** Records follows **
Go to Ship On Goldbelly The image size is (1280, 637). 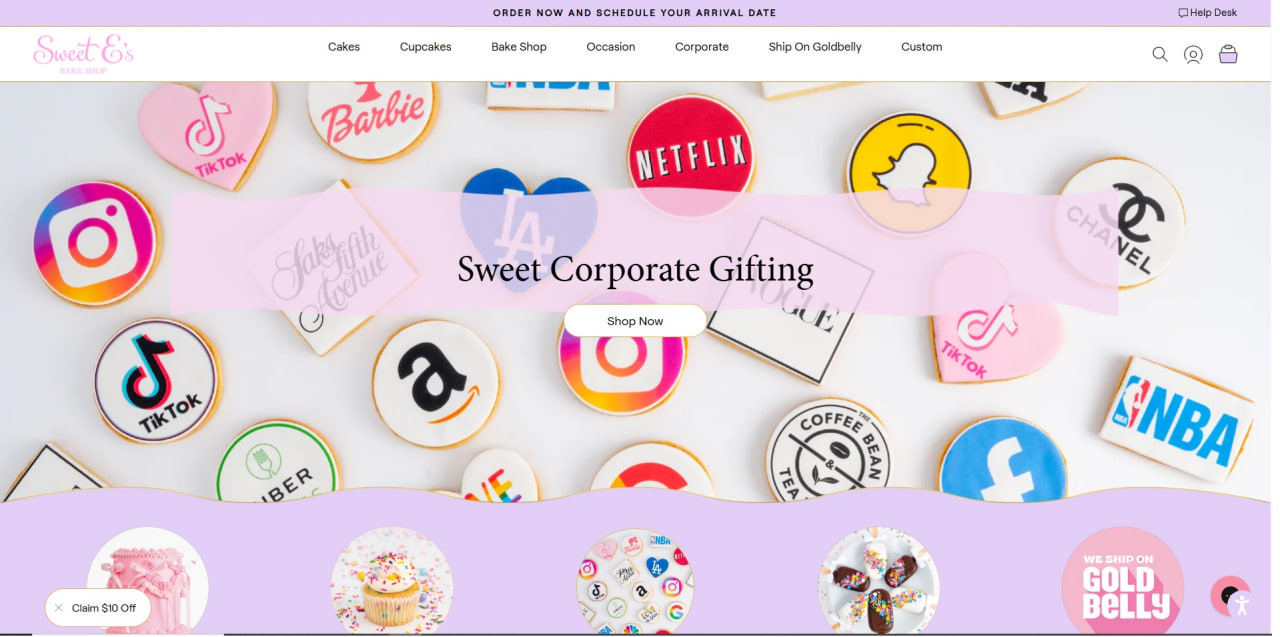point(815,47)
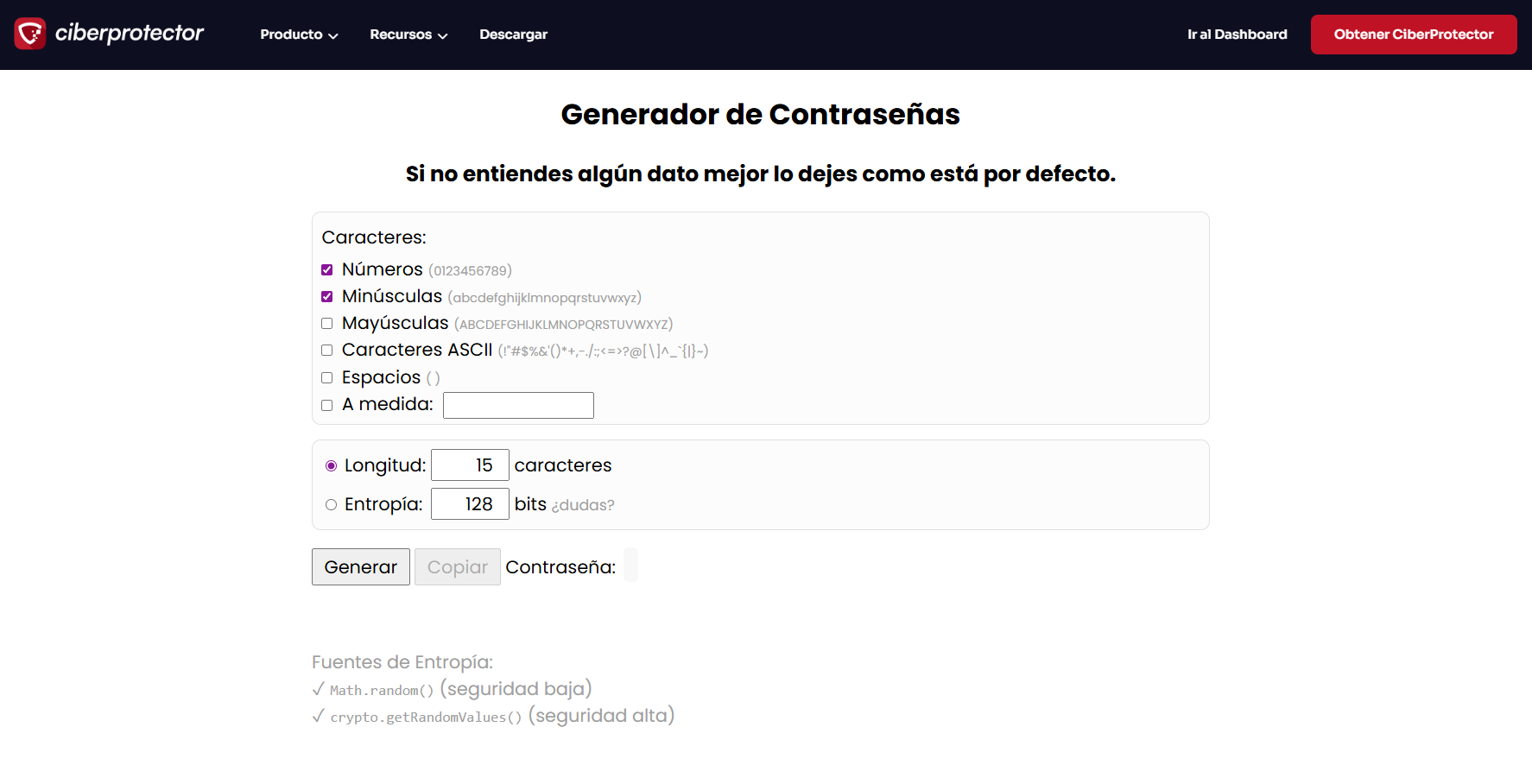Open the ¿dudas? help link
This screenshot has width=1532, height=784.
583,505
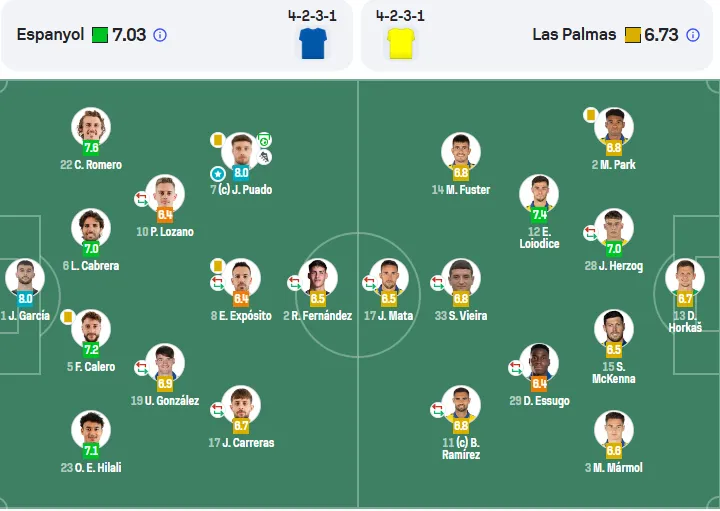Click the substitution icon beside D. Essugo
The width and height of the screenshot is (720, 511).
[516, 367]
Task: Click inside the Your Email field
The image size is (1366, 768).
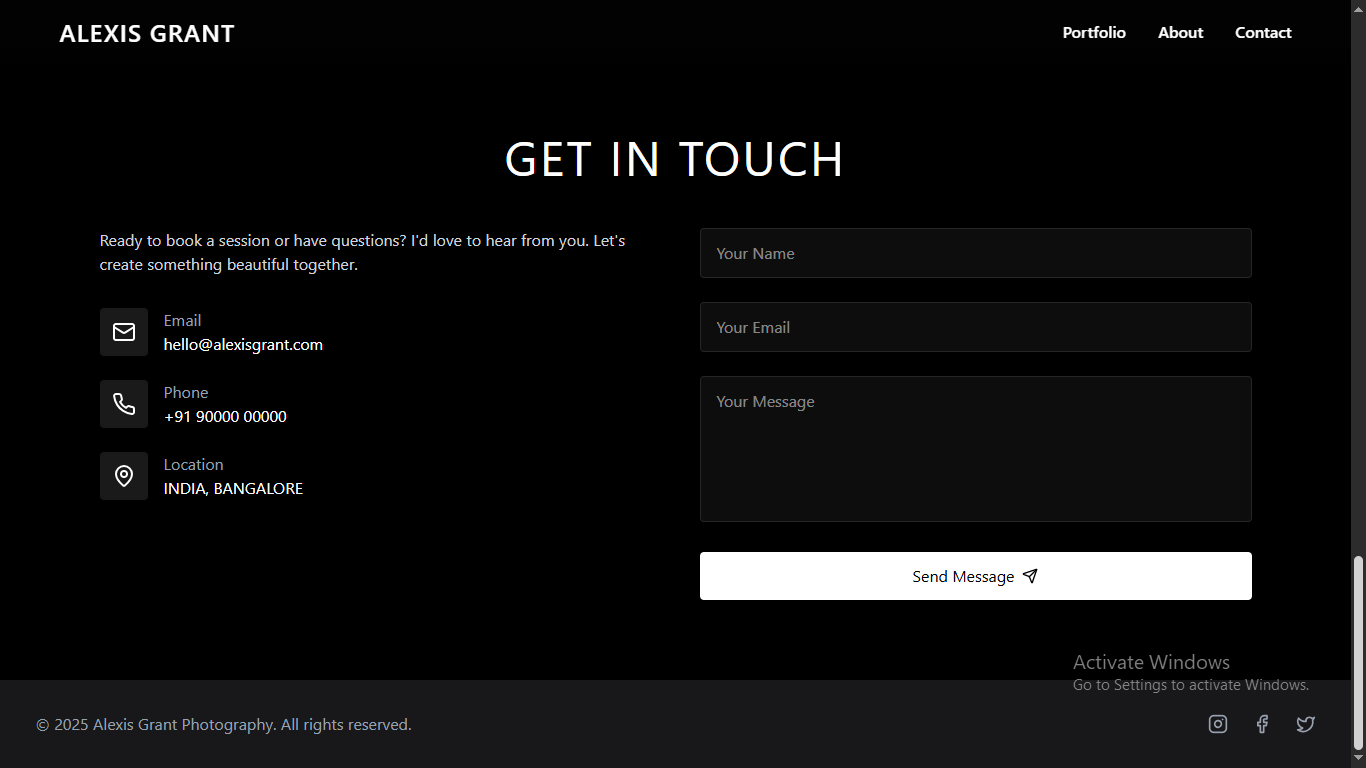Action: (x=975, y=327)
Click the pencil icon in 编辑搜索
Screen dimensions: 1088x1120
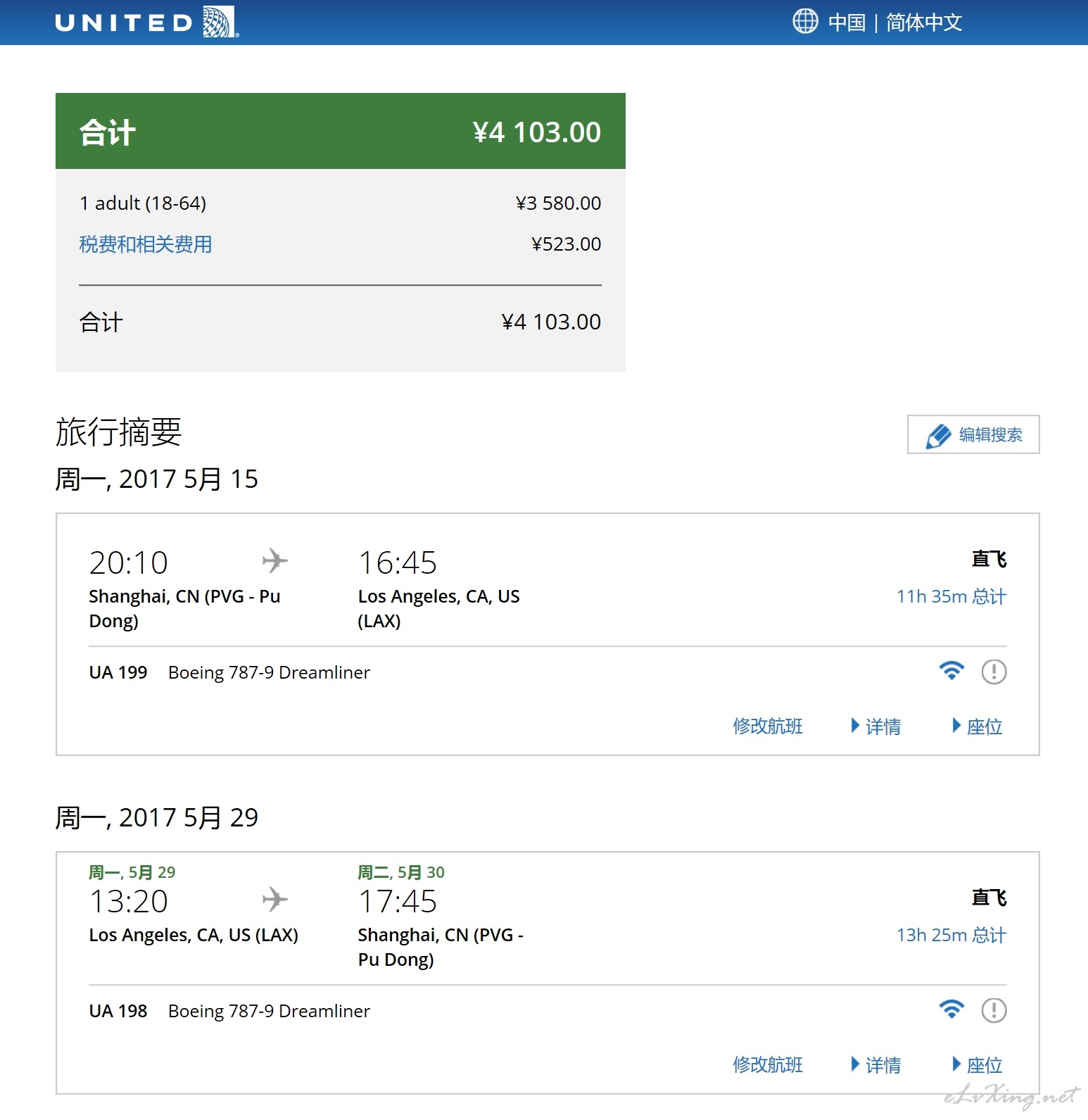tap(938, 436)
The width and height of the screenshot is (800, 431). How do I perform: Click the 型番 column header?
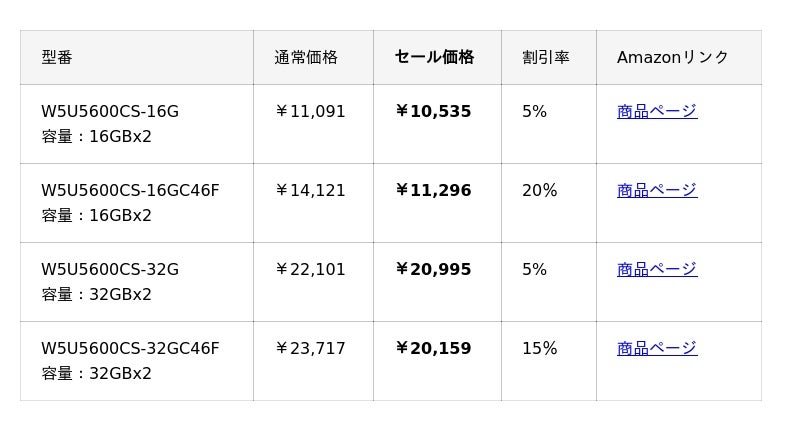(57, 57)
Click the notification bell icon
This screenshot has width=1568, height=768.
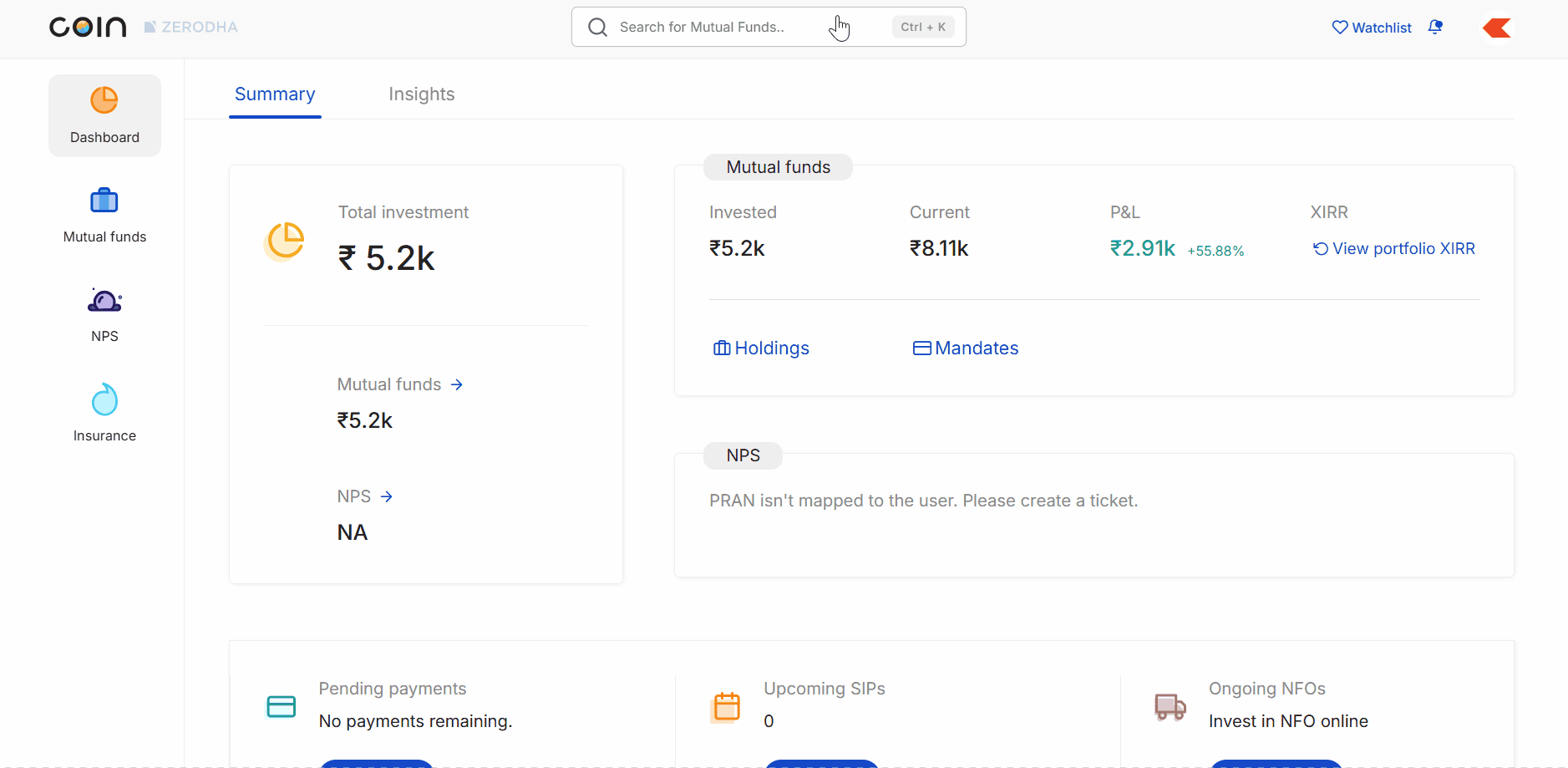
** End of Records **
_Work instructions_
What is needed is a word-for-word repeat of every line from the line with "The image size is (1366, 768)." to the end of the entries above; leave out the pictures.

_Exercise response_
The image size is (1366, 768).
Action: (x=975, y=327)
Click the pencil icon in 编辑搜索
Screen dimensions: 1088x1120
tap(938, 436)
The width and height of the screenshot is (800, 431). How do I perform: Click the 型番 column header?
(57, 57)
Click the notification bell icon
This screenshot has width=1568, height=768.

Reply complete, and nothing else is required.